Верная себе, Эмма едва замечала его на людях. В компании она ограничивалась общими фразами и никогда не разговаривала с ним, даже когда никого не было поблизости. Она равнодушно проходила мимо, и в ней не было заметно ни следа былой сердечности. Когда в Баронсфорд снова пришло лето, он вновь стал наведываться в свой замок.

Эмма больше к нему не приходила. Ее равнодушие наводило на мысль, что их первый поцелуй — это просто плод его воображения. Он чувствовал себя дураком — стоило ли придавать так много значения тому, что наверняка очень мало значило для нее? Но однажды, возвращаясь днем в Баронсфорд через Олений парк, он стал свидетелем события, которое его потрясло.

Где-то впереди он услышал веселые голоса. Приблизившись, он увидел Эмму и Дэвида. Они были вдвоем на лесной вырубке около небольшой заводи, которая протокой сообщалась с Твидом. Дэвид, лежа на плоском камне, смотрел в небо. Эмма сидела рядом с ним и смеялась над тем, что он говорил. Это была почти пасторальная сцена, исполненная простоты и невинности.

Как только он подошел к самому краю леса, его остановил взгляд Эммы, устремленный в его сторону. Он не расслышал, что сказал Дэвид, но Эмма перестала смеяться. Внезапно она села на скалу, положив руку на грудь Дэвида, но при этом ее глаза были обращены на него.
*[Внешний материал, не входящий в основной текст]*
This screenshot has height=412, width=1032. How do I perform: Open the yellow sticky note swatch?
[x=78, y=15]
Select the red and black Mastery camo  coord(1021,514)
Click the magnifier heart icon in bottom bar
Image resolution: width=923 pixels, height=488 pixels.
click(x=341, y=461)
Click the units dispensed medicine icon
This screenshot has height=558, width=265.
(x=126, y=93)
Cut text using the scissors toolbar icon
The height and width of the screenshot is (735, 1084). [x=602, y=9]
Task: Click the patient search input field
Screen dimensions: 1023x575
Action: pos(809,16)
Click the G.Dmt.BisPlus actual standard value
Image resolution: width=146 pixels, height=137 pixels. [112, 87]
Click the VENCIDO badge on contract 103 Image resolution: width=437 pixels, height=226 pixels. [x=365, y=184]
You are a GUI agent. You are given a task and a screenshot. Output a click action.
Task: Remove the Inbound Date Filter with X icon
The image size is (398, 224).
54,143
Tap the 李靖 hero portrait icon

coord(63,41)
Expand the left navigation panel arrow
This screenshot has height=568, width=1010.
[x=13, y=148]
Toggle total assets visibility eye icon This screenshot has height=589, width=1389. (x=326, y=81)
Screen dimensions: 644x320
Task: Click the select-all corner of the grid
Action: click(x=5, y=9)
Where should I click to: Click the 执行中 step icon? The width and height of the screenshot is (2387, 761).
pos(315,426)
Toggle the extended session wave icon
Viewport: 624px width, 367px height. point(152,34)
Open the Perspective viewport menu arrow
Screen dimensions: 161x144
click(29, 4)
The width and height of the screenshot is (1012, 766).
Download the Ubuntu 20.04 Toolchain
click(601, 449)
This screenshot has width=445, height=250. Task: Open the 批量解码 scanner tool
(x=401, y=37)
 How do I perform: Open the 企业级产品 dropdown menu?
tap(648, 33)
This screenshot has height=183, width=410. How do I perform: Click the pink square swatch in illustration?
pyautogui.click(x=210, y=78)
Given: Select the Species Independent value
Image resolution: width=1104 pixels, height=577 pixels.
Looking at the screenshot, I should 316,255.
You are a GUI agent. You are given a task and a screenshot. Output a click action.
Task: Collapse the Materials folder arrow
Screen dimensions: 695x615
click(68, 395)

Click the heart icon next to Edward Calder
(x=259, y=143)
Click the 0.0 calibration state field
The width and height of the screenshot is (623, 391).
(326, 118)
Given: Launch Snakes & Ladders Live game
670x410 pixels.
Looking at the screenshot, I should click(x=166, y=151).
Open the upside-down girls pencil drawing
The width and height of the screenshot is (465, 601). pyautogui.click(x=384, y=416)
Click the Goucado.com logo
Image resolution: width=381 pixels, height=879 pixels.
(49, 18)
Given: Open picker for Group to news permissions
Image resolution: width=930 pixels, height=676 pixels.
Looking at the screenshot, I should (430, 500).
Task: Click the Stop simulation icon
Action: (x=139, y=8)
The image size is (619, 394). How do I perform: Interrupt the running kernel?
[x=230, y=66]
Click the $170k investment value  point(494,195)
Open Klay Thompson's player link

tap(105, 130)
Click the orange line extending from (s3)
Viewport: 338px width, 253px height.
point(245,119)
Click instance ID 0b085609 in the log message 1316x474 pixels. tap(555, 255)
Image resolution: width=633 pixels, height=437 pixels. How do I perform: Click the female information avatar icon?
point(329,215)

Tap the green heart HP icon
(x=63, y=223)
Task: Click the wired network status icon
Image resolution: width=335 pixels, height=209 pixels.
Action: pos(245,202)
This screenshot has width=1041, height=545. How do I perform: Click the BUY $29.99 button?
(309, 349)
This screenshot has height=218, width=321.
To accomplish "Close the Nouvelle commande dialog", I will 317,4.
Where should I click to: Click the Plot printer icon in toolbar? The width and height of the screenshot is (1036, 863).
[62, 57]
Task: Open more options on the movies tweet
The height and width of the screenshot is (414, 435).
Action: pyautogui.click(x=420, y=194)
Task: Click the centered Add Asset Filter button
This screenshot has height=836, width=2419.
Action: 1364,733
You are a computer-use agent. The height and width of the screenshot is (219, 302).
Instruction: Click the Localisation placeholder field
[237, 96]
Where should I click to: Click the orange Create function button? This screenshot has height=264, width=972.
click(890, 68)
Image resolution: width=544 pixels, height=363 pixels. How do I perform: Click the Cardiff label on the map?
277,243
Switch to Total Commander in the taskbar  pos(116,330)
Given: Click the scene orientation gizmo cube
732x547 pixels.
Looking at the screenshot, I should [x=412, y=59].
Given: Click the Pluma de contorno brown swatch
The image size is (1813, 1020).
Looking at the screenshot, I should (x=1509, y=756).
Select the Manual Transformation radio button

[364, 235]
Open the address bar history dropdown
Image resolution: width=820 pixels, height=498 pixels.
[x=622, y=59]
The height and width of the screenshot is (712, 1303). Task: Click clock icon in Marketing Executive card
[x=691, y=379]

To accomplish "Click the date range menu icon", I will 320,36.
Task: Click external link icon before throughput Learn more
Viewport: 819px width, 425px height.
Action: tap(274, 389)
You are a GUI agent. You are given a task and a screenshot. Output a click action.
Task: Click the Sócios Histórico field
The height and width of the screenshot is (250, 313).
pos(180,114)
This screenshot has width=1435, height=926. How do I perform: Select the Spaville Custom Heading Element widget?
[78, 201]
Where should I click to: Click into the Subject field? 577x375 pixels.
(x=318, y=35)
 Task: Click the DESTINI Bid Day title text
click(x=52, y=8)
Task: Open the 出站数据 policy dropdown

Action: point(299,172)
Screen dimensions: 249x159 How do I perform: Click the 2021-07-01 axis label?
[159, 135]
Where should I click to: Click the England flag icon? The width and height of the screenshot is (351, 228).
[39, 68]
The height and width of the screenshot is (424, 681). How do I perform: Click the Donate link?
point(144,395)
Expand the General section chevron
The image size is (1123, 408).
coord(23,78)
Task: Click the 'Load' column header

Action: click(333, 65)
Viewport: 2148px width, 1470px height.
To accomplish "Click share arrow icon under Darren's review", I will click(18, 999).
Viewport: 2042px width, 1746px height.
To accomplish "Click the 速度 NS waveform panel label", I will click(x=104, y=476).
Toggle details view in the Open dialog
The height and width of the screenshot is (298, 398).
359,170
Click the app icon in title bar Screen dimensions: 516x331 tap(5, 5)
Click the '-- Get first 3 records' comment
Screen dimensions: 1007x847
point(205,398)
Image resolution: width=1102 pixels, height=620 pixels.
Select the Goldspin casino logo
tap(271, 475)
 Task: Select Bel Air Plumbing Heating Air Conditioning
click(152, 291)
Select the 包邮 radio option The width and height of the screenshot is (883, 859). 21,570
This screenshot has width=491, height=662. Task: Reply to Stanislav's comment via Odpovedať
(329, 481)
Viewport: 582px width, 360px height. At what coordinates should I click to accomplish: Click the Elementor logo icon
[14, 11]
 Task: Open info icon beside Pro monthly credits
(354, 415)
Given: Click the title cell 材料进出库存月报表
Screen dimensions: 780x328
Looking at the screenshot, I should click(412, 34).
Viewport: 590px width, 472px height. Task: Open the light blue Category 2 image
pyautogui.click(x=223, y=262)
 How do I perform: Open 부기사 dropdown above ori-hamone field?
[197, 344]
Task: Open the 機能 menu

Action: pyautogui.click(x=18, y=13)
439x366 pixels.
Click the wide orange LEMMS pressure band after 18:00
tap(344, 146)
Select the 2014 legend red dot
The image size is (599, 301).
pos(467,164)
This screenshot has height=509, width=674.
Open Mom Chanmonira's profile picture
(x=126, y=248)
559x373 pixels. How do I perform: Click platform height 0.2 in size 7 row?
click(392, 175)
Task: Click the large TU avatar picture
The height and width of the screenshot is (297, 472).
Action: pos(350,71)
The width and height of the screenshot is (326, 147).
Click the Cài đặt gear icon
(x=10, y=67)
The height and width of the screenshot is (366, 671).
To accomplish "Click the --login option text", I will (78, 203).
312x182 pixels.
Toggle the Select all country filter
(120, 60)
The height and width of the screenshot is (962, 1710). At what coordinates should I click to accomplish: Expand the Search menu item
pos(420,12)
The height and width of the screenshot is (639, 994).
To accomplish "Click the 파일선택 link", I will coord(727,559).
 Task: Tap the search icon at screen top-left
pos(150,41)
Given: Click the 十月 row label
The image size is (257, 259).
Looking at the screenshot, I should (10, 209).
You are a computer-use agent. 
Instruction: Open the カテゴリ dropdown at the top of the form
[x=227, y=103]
Когда он увидел, как она наклонилась и поцеловала Дэвида в губы, он повернулся и убежал обратно в лес, и бежал до тех пор, пока не свалился в изнеможении.

Глава 5

Какой бы страстной, глупой и по-детски наивной ни была ее влюбленность в этого высокого красивого варвара, но теперь с ней точно покончено. Любовь в ее сердце исчезла, она растворилась, словно утренняя дымка в прозрачном воздухе. Что он о себе мнит, если позволяет себе обращаться с ней так ужасно грубо и отвратительно? Она не преступница. По какому праву он запер ее как какую-то бродяжку или мошенницу? Дэвид даже не приходится ей родственником. Что бы он там ни говорил, но все, что он делал до сих пор, никак не походило на защиту.

Он вел себя как настоящий тиран.

Гвинет как заведенная мерила шагами комнату — шесть шагов в одну сторону и шесть обратно. Возмущенная и раздосадованная, она не могла заснуть. Поднос с едой, поставленный на сундук рядом с кроватью, Гвинет давно выбросила на улицу из окна второго этажа. Отвратительный мужлан, он даже не пожелал разделить с ней трапезу! Дэвид попросил, чтобы ее сундук подняли в крохотную каморку, которая почему-то называлась гостиничным номером, затем приказал, чтобы ей прямо в номер подали еду, и удалился, повернув тяжелый ключ в старом замке.